TASK DESCRIPTION
Please convert the entries from the line with "Task: Tap the" up to and including the line with "click(651, 296)" into a Markdown table with the columns Row and Line, leaving out blank lines and pictures.

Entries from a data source
"""

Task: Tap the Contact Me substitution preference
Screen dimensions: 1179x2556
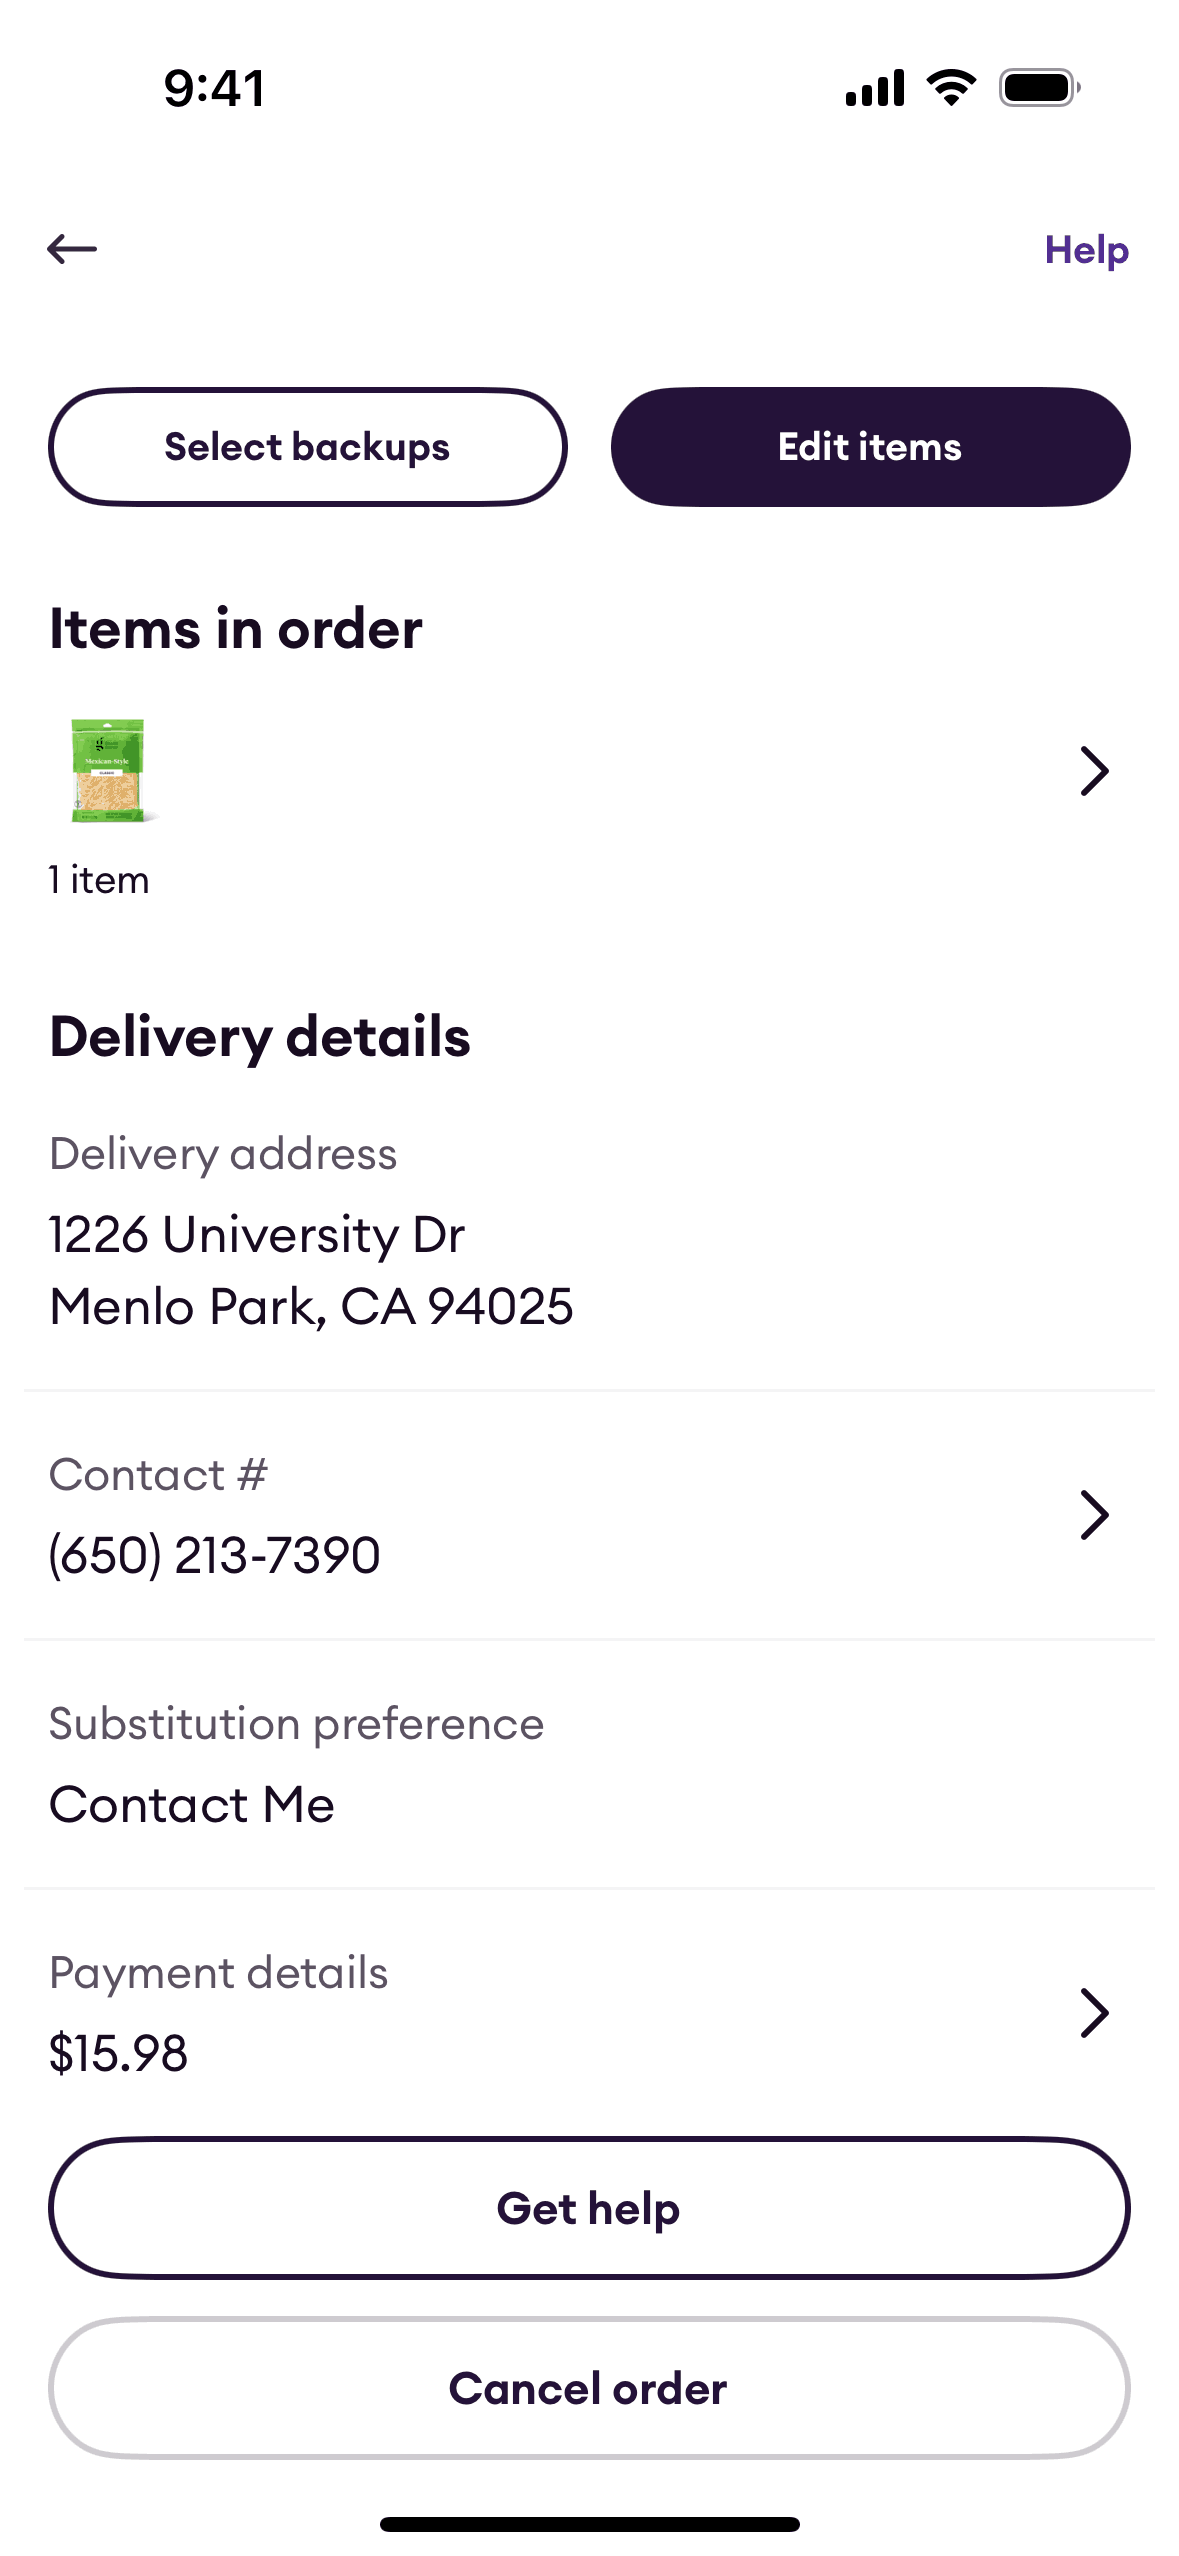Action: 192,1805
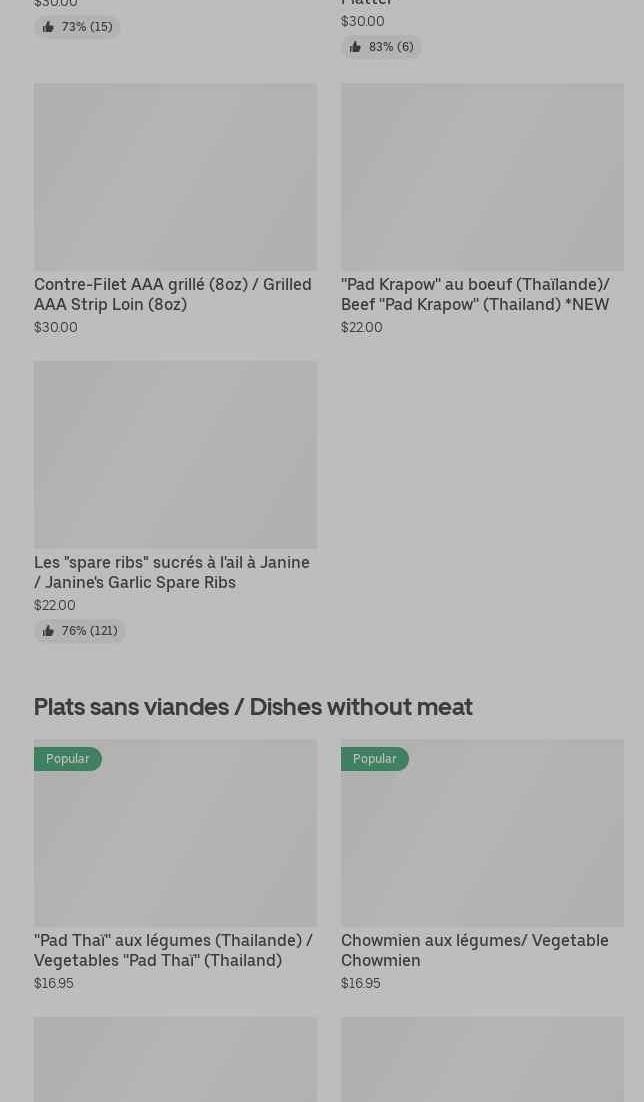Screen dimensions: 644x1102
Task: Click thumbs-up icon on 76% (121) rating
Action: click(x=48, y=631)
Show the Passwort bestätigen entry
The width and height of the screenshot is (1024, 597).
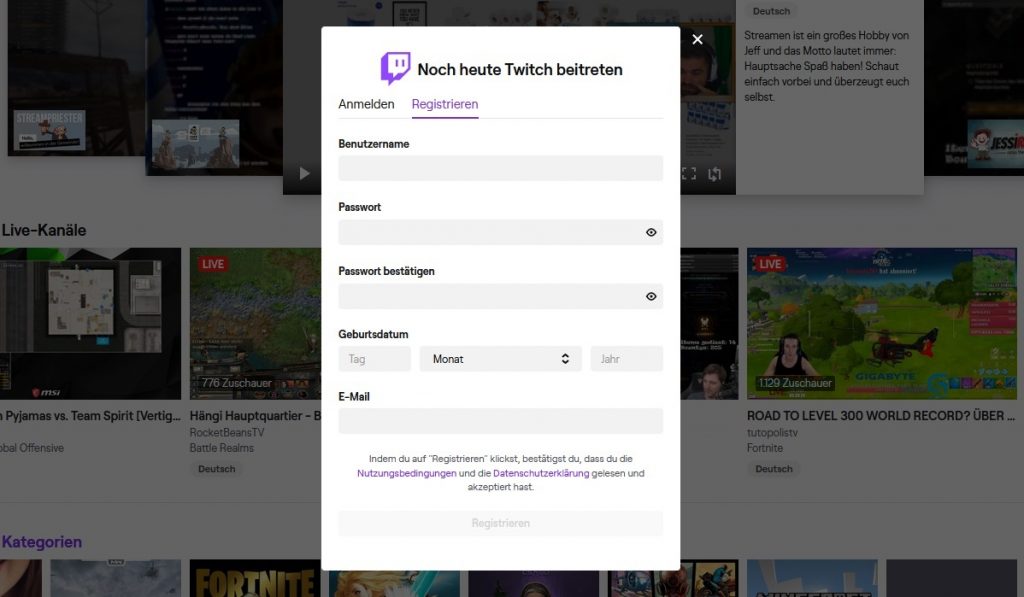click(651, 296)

"""
"""

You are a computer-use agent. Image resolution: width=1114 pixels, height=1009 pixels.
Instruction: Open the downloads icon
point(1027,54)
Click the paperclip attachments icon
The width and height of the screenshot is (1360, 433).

"""

SOLUTION TO THE PROBLEM
| Row | Line |
|---|---|
| 1 | Task: Tap the Contact Me substitution preference |
| 2 | Screen dimensions: 1179x2556 |
| 3 | Action: 192,1805 |
| 4 | Screen dimensions: 644x1102 |
| 5 | Task: Click thumbs-up icon on 76% (121) rating |
| 6 | Action: click(x=48, y=631) |
| 7 | Show the Passwort bestätigen entry |
| 8 | The width and height of the screenshot is (1024, 597). |
| 9 | click(651, 296) |